Aryaka
Networks has added quality of service support to its WAN optimization service
that provides customers with a portal dashboard to prioritize their
applications on the network, the company said.
Aryaka
provides WAN
optimization tools as software as a service. Organizations don't need to
pay for new appliances or worry about costly deployments, Ajit Gupta, founder
and CEO of Aryaka, told eWEEK. IT managers
can use the Web-based MyAryaka portal to monitor network performance and
traffic flows, said Gupta.
The
new QoS support is available to all customers immediately without requiring any
downtime or upgrade, Sonal Puri, vice president of marketing and sales at
Aryaka, told eWEEK.
Customers
are in "control of QoS and network performance" without having to
deploy and manage "complex, on-premises WAN optimization appliances,"
said Gupta.
Traditionally,
end-to-end QoS is subject to each provider's configuration, which may not be
consistently implemented or followed, according to Aryaka. In contrast, Aryaka
manages the global network infrastructure and controls all the network hops,
allowing it to deliver consistent service and performance end to end, the
company said.
On
the MyAryaka portal, IT managers can flag each type of traffic or application
on the network to indicate its performance priority level, said Aryaka. The
classifications are transactional, real-time, productivity, critical and best
effort. Database transactions are likely to be classified as transactional,
while voice-over-IP and streaming video may be real-time, file transfers as
best effort and e-mail as productivity, said Aryaka.
Customers
can now plan for applications they didn't think they had bandwidth for, such as
video streaming, Puri said. "The more customers work with Aryaka, the more
they think about new applications they want to prioritize on their networks,"

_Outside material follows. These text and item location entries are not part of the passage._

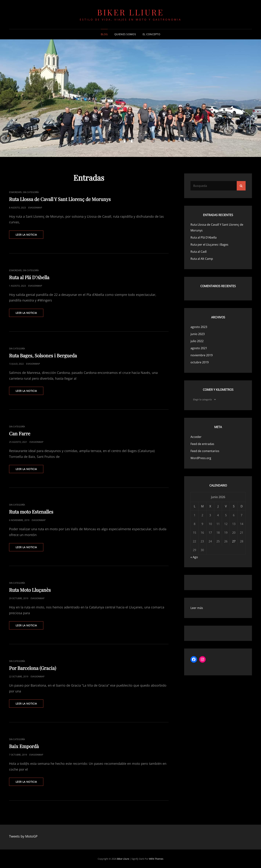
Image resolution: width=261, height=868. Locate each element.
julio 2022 (197, 341)
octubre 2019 (199, 362)
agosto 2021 (199, 348)
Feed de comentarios (205, 451)
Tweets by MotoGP (23, 836)
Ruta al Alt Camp (202, 259)
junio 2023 (198, 334)
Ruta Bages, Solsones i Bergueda (43, 355)
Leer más (197, 608)
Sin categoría (31, 192)
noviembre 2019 (201, 355)
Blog (104, 34)
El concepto (152, 34)
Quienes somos (125, 34)
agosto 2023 (199, 327)
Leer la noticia (29, 236)
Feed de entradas (202, 444)
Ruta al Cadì (199, 252)
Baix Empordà (24, 746)
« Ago (194, 557)
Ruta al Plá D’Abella (29, 277)
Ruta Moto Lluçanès (30, 590)
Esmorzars (15, 192)
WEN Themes (156, 859)
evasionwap (35, 208)
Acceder (196, 437)
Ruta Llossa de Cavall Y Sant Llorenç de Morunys (60, 199)
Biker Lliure (130, 12)
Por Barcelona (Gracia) (33, 668)
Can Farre (20, 433)
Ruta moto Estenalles (31, 512)
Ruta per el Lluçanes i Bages (209, 245)
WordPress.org (201, 458)
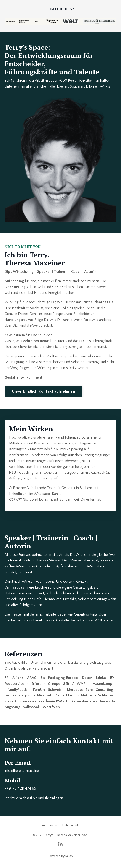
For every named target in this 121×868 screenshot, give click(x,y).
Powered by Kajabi (61, 856)
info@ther (12, 771)
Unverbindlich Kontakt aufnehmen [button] (43, 392)
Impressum (49, 825)
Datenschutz (71, 825)
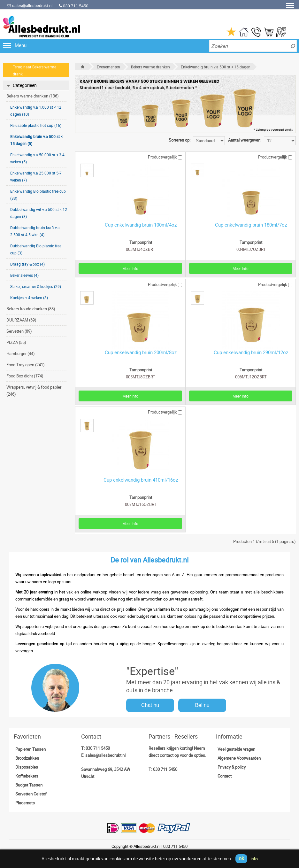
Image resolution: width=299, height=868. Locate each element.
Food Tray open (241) (26, 365)
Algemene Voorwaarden (239, 758)
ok (241, 858)
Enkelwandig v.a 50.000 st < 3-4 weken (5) (37, 158)
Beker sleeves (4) (24, 275)
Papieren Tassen (31, 749)
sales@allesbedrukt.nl (29, 5)
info (254, 859)
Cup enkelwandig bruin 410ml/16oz (140, 479)
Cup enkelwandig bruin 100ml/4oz (141, 224)
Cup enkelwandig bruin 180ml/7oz (251, 224)
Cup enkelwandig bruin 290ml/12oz (251, 352)
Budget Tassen (29, 785)
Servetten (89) (19, 331)
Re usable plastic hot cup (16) (36, 125)
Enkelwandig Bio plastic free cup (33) (38, 195)
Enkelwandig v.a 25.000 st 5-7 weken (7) (36, 177)
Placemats (25, 803)
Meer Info (130, 268)
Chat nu (150, 705)
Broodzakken (27, 758)
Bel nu (202, 705)
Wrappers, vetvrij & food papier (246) (34, 391)
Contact (225, 776)
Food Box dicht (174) (25, 376)
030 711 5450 (98, 748)
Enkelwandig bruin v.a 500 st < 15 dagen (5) (36, 140)
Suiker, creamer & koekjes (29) (35, 286)
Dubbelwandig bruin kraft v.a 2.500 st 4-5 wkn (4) (35, 231)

she said. The service also allows customers to weigh traffic instead of just
flat-out priority, she said.
Aryaka's
WAN optimization service helps customers reduce bandwidth usage and mitigate
latency issues, Gupta said. The data travels from customer networks and is
optimized as it passes through Aryaka data centers in the United
States, Europe and Asia
before reaching its destination, Gupta said.
"Existing
WAN optimization solutions did not adequately address the needs of most
enterprises," he said. "Organizations were deluged with appliances and
burdened by their inherent cost and complexity."
Under
Aryaka's pay-as-you-go model, customers pay a flat monthly per-site fee that is
adjusted for the bandwidth of the connection to Aryaka's nearest point of
presence. Having WAN optimization as a service makes the technology much more
affordable for small and midsize enterprises, many of which need to optimize
networks but can't afford the costs, said Gupta. Customers can "kick back
and relax" because Aryaka is taking care of everything, he said.
Customers
are "never overspending or underspending" in a SaaS model, Puri said.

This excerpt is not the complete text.